Non, aujourd’hui, j’ai choisi de vous parler d’une merveille qui a marqué non seulement Paris, mais la France, et même l’Europe de l’Atlantique à l’Oural : la construction, par Laurent de La Reynière (le père d’Alexandre) de l’Hôtel rue des Champs-Élysées, à l’angle de la place de la Concorde, à l’époque place Louis XV, puis pendant la Révolution, Place de La Révolution : les La Reynière avaient une vue plongeante sur la guillotine… Alexandre en a vu tomber, des têtes…
Voilà comment j’en parle dans ce roman qui ne paraît toujours pas mais qui finira bien par paraître un jour. Tout y est véridique, sauf les dialogues et le fait que le futur Paul 1er de toutes les Russies, véritablement présent à Paris en mai 1782 sous le faux nom de comte du Nord, ait visité l'hôtel des Champs-Elysées. En tout cas, il l'aurait pu, et ça fait une histoire d'autant plus amusante que dans les années 1820 l'hôtel fut vraiment loué par la Russie pour en faire son ambassade. C'est l'histoire que je raconte dans mon livre, où le vrai et le faux s'entremêlent et se complètent. Ca en déroute certains tandis que d'autres s'en amusent.
Une merveille, que cet hôtel ! Huit années pour le construire et le décorer ! L’architecte Jean-Benoît Barré en a fait un des plus prestigieux bâtiments de Paris. Son luxe a fait l’admiration de tout Paris, et même à l’étranger. Le tsarévitch Paul, futur Paul 1er, l’a ainsi visité incognito sous le faux nom de comte du Nord en mai 1782 – plâtres et fresques étaient encore humides. Il a pu y admirer les plafonds et les boiseries peints par Charles-Louis Clérisseau et Etienne de la Vallée Poussin sur des thèmes inspirés des fresques de Pompéi et d’Herculanum, ou sur la jeunesse d’Achille. « Voilà un genre tout à fait nouveau ! » s’exclame le tsarevitch. « Absolument ! Monsieur de la Vallée appelle cela néo-grotesque, tandis que Clérisseau dit que c’est néo-classique : ils se disputent entre eux. Moi, pour les mettre d’accord, je dis que c’est du style La Reynière ! », s’enorgueillit Laurent.

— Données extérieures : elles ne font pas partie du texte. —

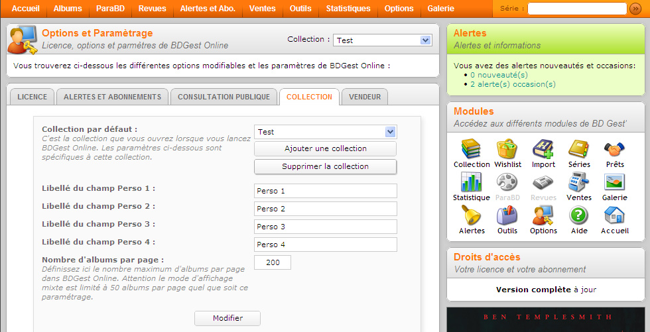The width and height of the screenshot is (650, 332).
Task: Open the Collection module icon
Action: pos(471,148)
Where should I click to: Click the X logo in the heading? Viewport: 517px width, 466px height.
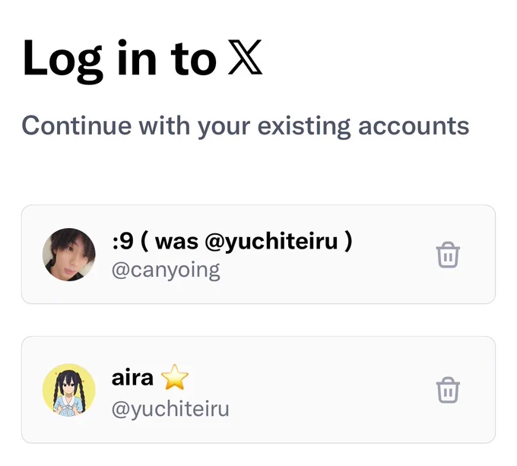(245, 57)
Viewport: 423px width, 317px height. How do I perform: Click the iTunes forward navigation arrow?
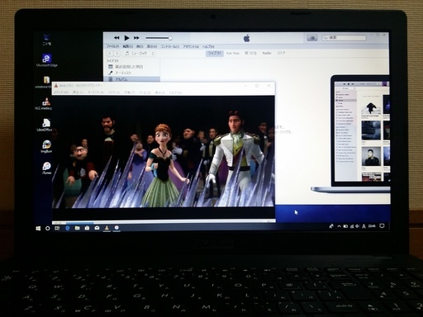[117, 54]

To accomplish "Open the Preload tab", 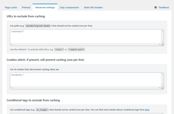I will tap(26, 8).
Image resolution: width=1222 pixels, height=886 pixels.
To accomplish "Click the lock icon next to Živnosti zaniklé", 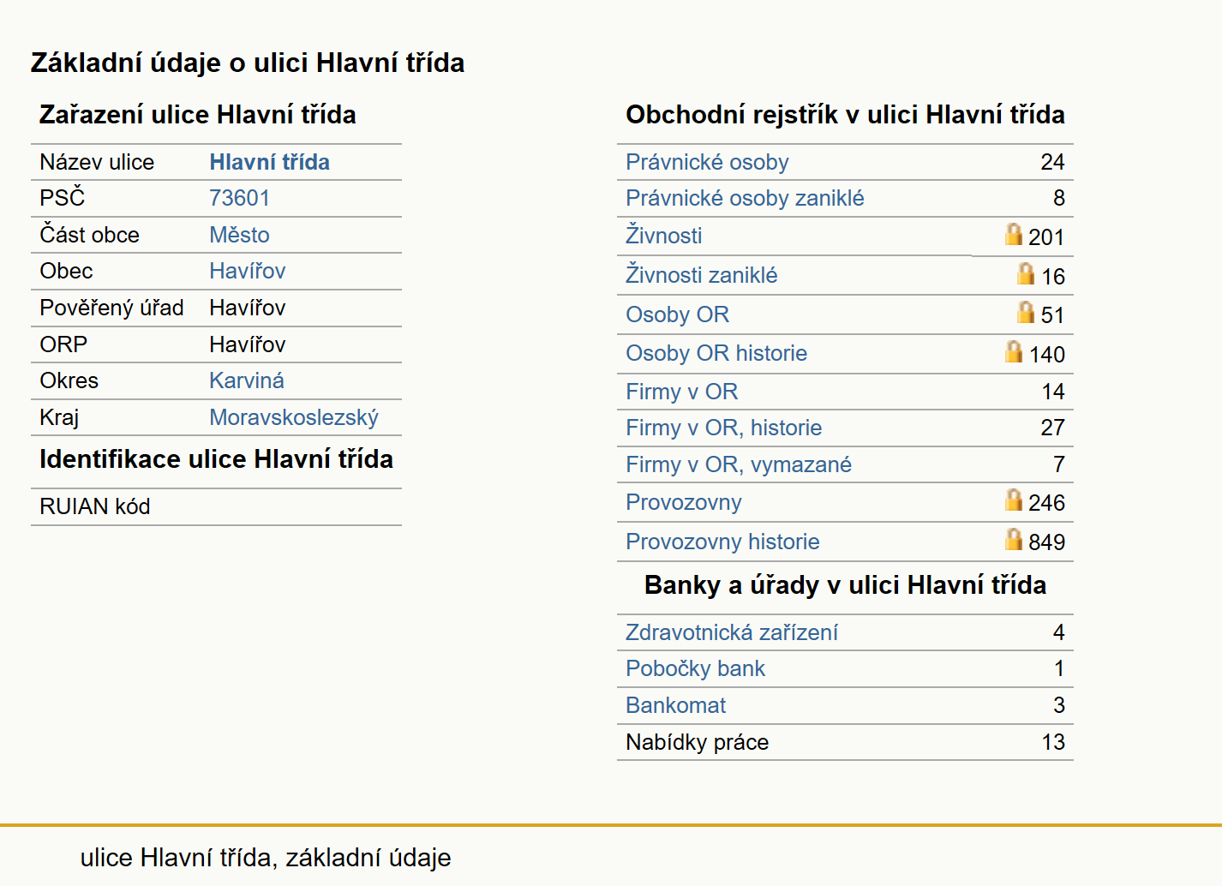I will [1026, 273].
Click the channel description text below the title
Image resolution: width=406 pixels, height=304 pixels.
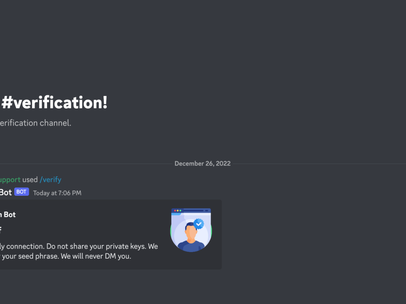click(x=36, y=123)
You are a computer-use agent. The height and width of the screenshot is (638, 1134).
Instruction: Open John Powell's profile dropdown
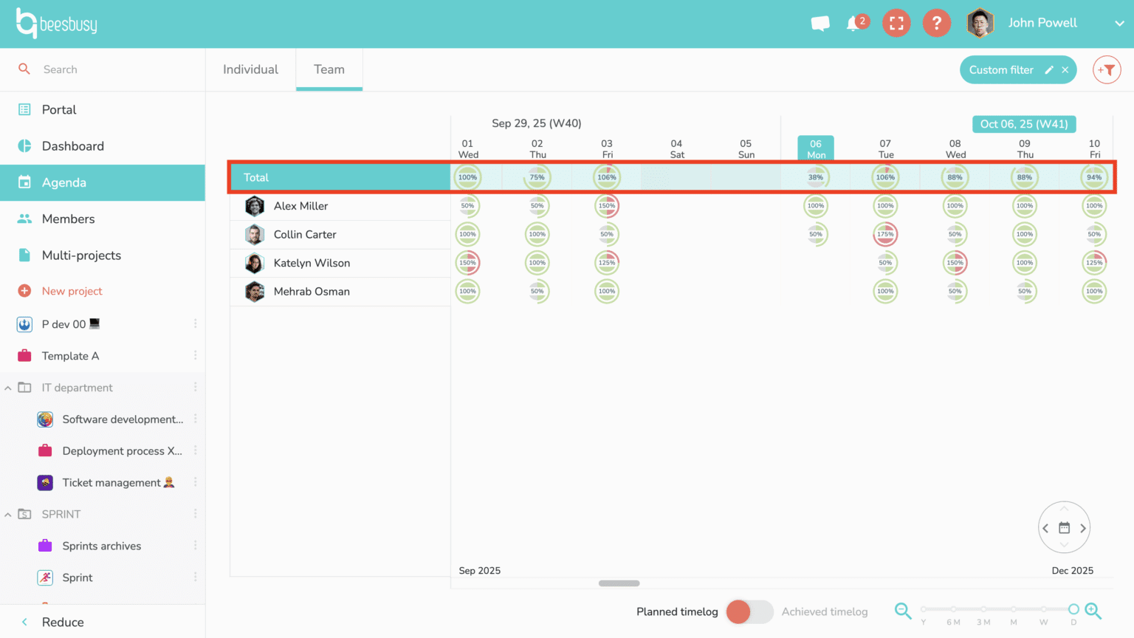tap(1119, 23)
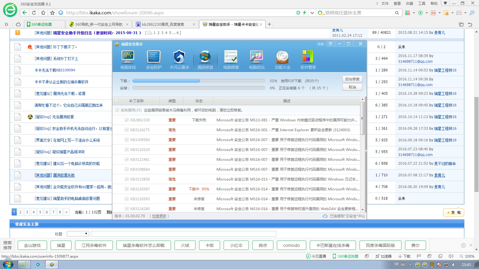Click the 检查更新 link
The image size is (479, 269).
159,216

Paul s’est véritablement ébahi, ensuite, devant les tableaux du petit Cabinet et partout ailleurs dans l’hôtel, « un assemblage précieux et unique en son genre des productions des Écoles françaises, italiennes et hollandaise, assurément une des plus belles collections qu’il soit donné de voir en Europe ! » s’exclame-t-il. S’y trouvent en effet des tableaux capitaux de Vouet (Pan poursuivant Syrinx), sept des plus beaux tableaux que Lemoine ait faits, dont un Pygmalion tout à fait saisissant, un ravissant Sacrifice d’Abraham de La Hire, un remarquable Repos de la Sainte Famille en Egypte de Poussin, un très inhabituel Vénus dans la forge de Vulcain, de Jouvenet, une autre Vénus, la Vénus et l’Amour en grandeur naturelle, de Véronèse, un Paysage de Ruisdael à l’effet piquant, et des pièces tout autant précieuses de Breughel, Greuze, Natoire, Vanloo, Boucher… et tant d’autres peintres encore, par dizaines, tout autant appréciés des collectionneurs. Soudain, Paul a un coup de cœur pour celui-là, dans la Galerie :
- N'est-ce pas là toute la quintessence de l'esprit français? demande le tsarévitch.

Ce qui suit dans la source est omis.